Direct and indirect blocks in Inode

Indirect addressing is used to be able to provide a constant size and still enable big files. The inodes have a size 13 array and, while the number of elements in the array is independent of the storage technique, is used to store the block numbers. "direct addresses" are the first 10 members of the list, meaning they store the block numbers of individual records. "Single indirect" is the 11th member, who stores the block number of the block that has "direct addresses" The 12th member is "double indirect" and a "single indirect" block number number is stored. And it stores the block number of a "triple indirect" block, and the 13th member is "double indirect". You should widen this method to "quadruple" indirect addressing.

3.3 Directories

A directory is a file whose sole task is to store the names of the files and associated documents. The folders hold all files, whether common, unique, or directory files.

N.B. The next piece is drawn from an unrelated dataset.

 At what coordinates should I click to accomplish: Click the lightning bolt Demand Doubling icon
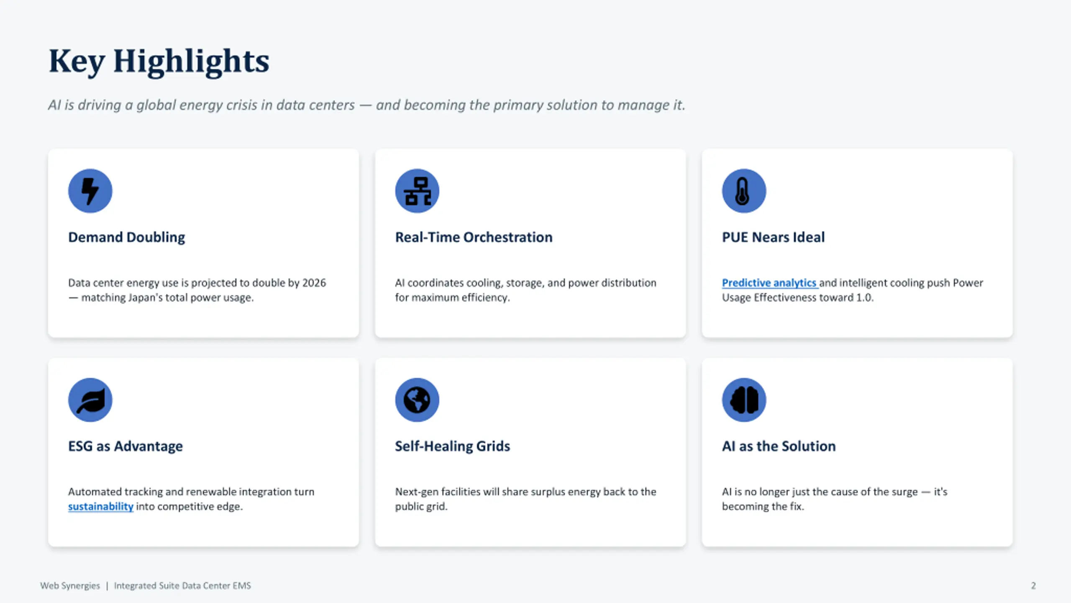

For the organisation of files and folders, Unix uses a hierarchical structure. This arrangement is often referred to as a tree directory. The tree has a single root node, a slash character (/), and it includes all the other directories below it.

3.3.1 Home Directory

Your home directory is called the directory you find yourself in as you first log in.

In your home directory and subdirectories that you will be building to manage your files, you will be doing most of your job.

You can use the following order at any time in your home directory –

~ The home directory is shown here. If you have to go to the home directory of some other person, use the following order –

You may use the following command to go into the last directory –

3.3.2 Pathnames - Absolute/Relative

In a hierarchy, directories are organized with root (/) at the end. Any file's location within the hierarchy is defined by its pathname.

Pathname elements are divided by a /. If defined in relation to the source, a pathname is absolute, so absolute pathnames always start with a /.

Any samples of absolute file names are given below.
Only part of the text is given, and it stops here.